I actually think that heterosexual men are much less critical of women's looks than women themselves. While they might think LiLo is "hott," I think that the vast majority of men don't really expect women to live up to that airbrushed standard of beauty, and are more than happy with a woman who makes a small effort to look attractive and pleasant.

For example, it might be dismaying when a guy doesn't notice a new dress or haircut... but there's a benefit to that too: they pretty much think you looked just as great before.

willikat said...

i think part of the problem is that we analyze celebrities at all. they're actors. although i have the ones i like and don't like.... most of the time, i just don't care about them that much. and if more peopel cared less about them and more about something they could get passionate about.... it would be better. but that said, i think those yesteryear leading ladies were far more glamorous. i do'nt really want to know all the ins and outs. and i don't feel personally satisfied when i see a celeb with cellulite. lastly, i hate that most of hte crimes of celeb criticism come from women. women call mandy moore fat!!!! seriously, ladies. we need more sisterhood than that. we can 't get over those awful stereotypes until we stop perpetrating them on other women.

Anonymous said...

I kind of hate when fashion/gossip magazines and newspapers pick on some celebrity for having cellulite or going out in something they don't think is fashionable or whatever. Mostly because those flaws are my flaws, and in some sense I feel like they're bitching about me ;).

On the one hand, you could see it as them saying that we don't have to live up to this crazy standard of photoshop beauty, because hey, these women have normal issues.
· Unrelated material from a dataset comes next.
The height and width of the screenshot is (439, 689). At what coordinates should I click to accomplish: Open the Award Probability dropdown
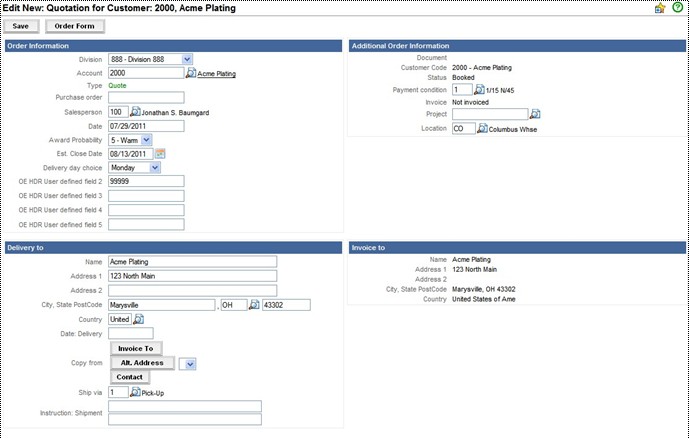146,140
On the other hand, the journalists are so catty and spiteful (and, I think, encourage their readers to be so too), that I feel like they're also saying 'if you look like this, then people will think these awful things about you. P.S. buy the cellulite cream advertised on page 87'.

Meg said...

I do think that is important for women and men to know that celebrities aren't flawless. It's very refreshing. And with all the help they do get to look perfect, it seems only fair that we occasionally get to peek through the illusion.

However, a lot of the media exposes the less than ideal features of celebrities in a very mean-spirited way. I think that is awful. Not only do the celebrities not deserve that just for looking human, but also it does send a terrible message to the general public that cellulite, acne, wrinkles, and the rest are not just normal, they're horrific and worthy of scorn.
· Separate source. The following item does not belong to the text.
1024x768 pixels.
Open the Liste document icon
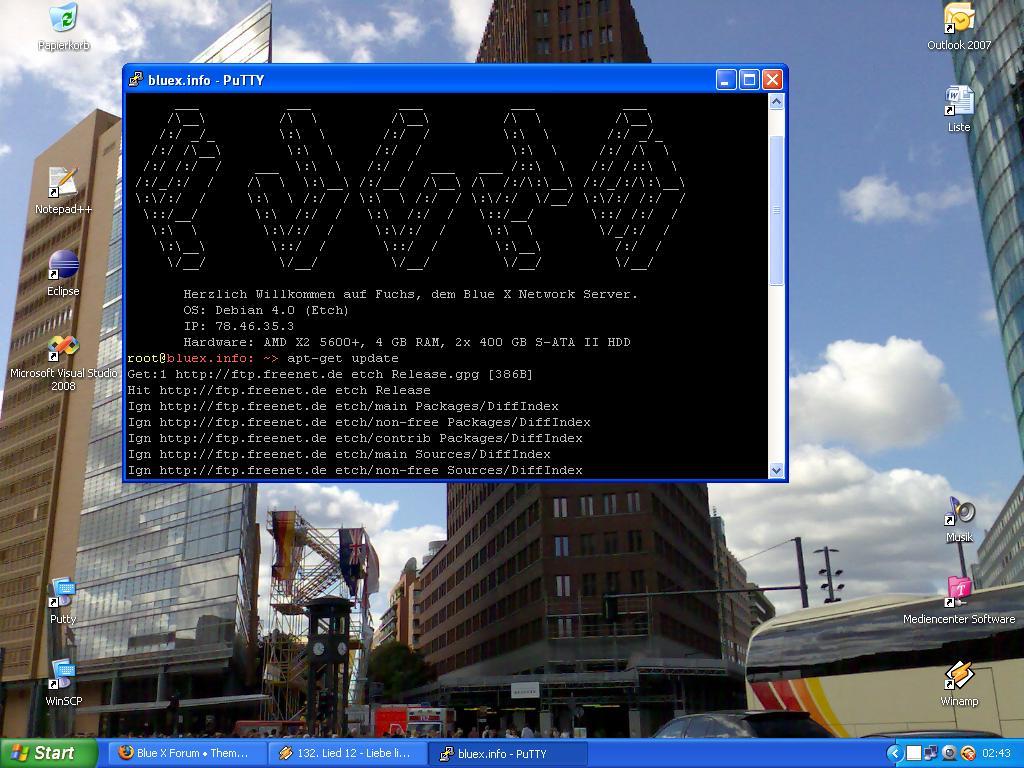958,102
So, yes to showing flaws, but no to being mean about it.

Sarah Hughes said...

I think that celebrities and media bring a lot of unreality to our realities. We see those air-brushed, hairless bodies and we think that that's the way things should be. While it brings us some relief seeing celebrities at their worst, it also gives a push to our desire for perfection when we see the tabloid pictures and our boyfriend says, "Ew." To the pictures of unmake-uped stars.

Anonymous said...

I would say that it's a product of two things: (1) 24-hour news and its constant need for something to (un)cover, and (2) us... we watch it, or they wouldn't cover it. The funny thing is, I work with a surgeon who performs plastic surgery in Scottsdale (I'm not a surgeon myself), so I have to wonder why with all of the information that's out there nowadays (these people are photographed constantly), why do celebs still feel the need to deny plastic surgery? I read a book (I think it was called "Life, How Entertainment Conquered Reality"), and it said we're more able to conjure up a detailed image of a celebrity than we are of our own loved ones. If that's true, we see how they change over time, so why lie?

Anonymous said...

the problem is most of us are so insecure with our own flaws, that instead of facing them/doing something about them, we knit-pick other people's

[a} said...

A link I found that relates to this post:

Personally, I think devoting my wee free hours to celeb-bashing or celeb-glorifying, etc.... is totally idiotic. Who cares? There is a fine line between entertainment and real-life, and I think tabloids cross the limit.